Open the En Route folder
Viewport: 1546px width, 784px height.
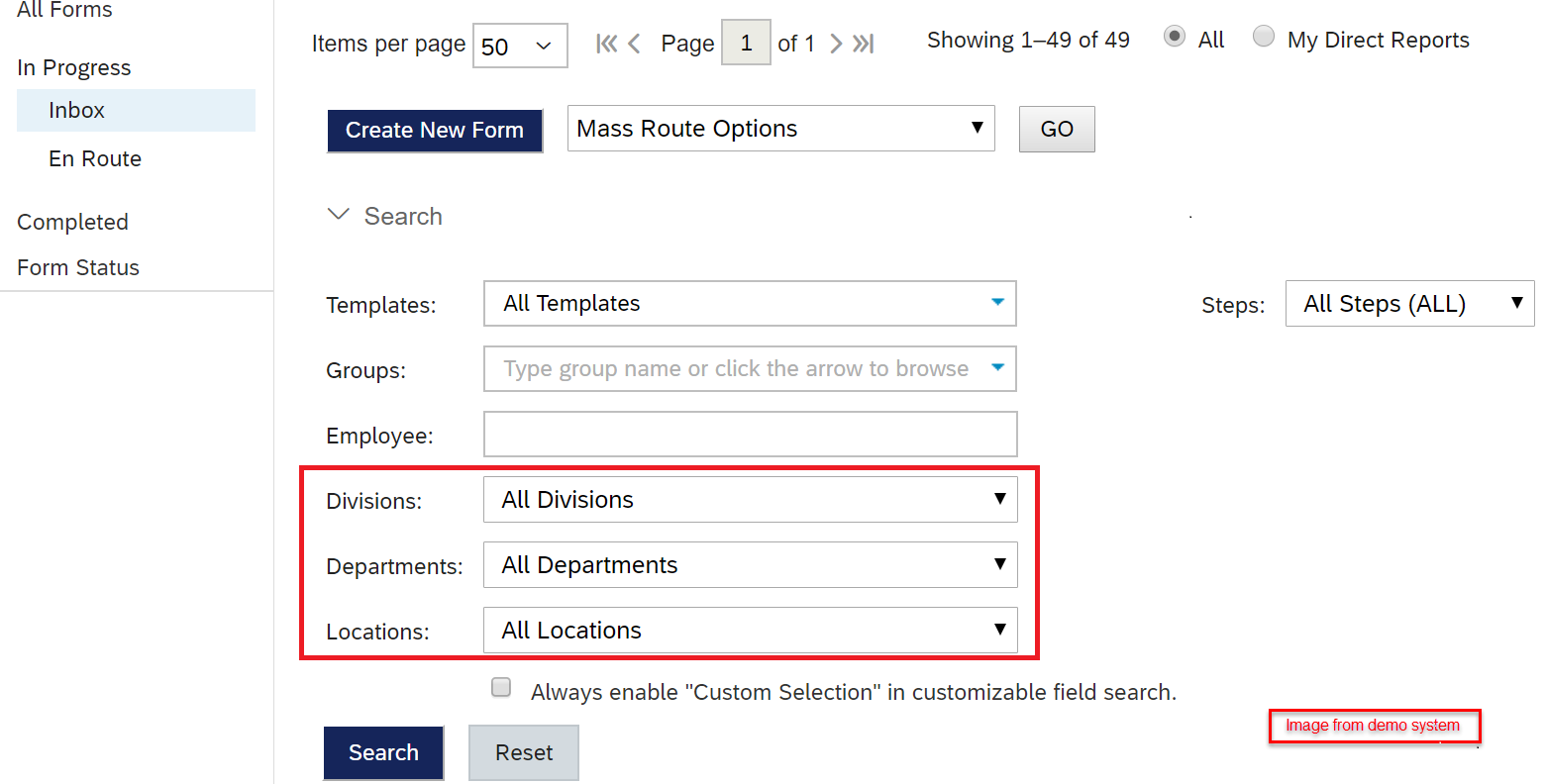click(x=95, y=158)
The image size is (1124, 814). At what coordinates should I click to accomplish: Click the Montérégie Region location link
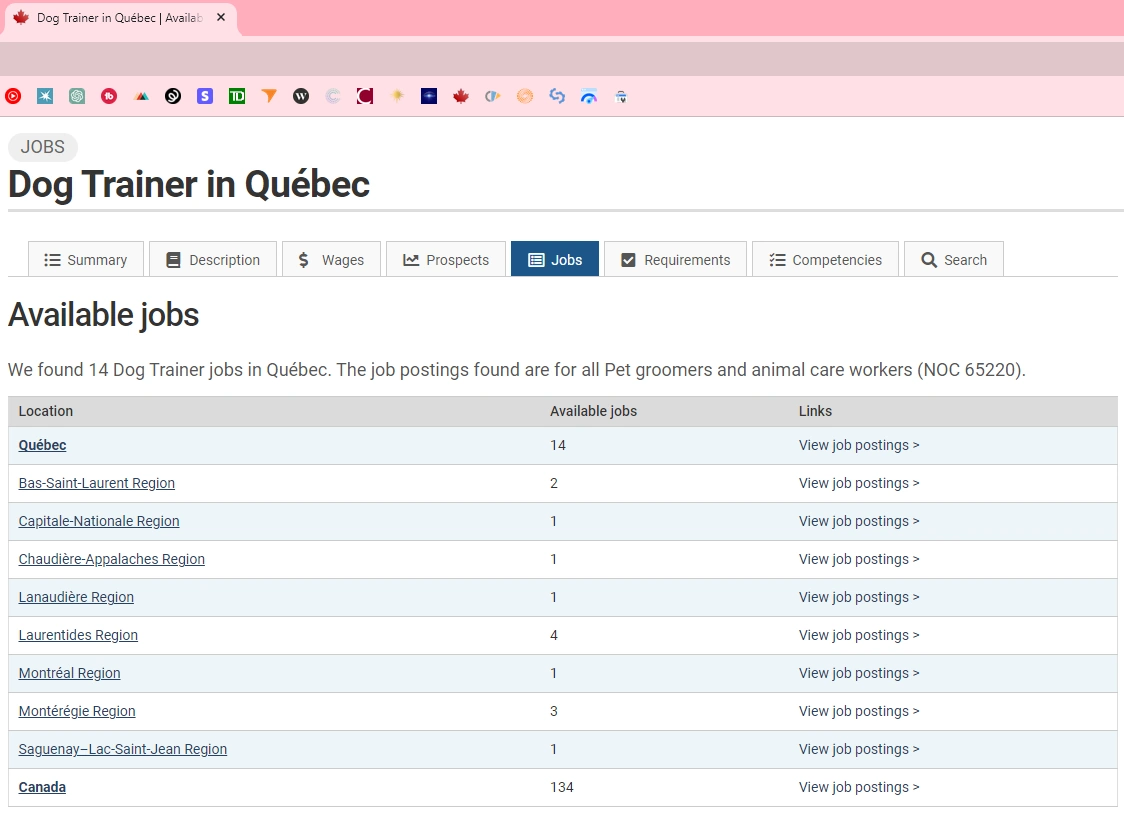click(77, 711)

WHAT YOU ARE ASKED TO DO
Repeat each entry exactly as given; no pictures belong in the copy.

TASK RESULT
Open the En Route folder
Viewport: 1546px width, 784px height.
click(x=95, y=158)
The image size is (1124, 814). At what coordinates should I click to accomplish: Click the Montérégie Region location link
click(77, 711)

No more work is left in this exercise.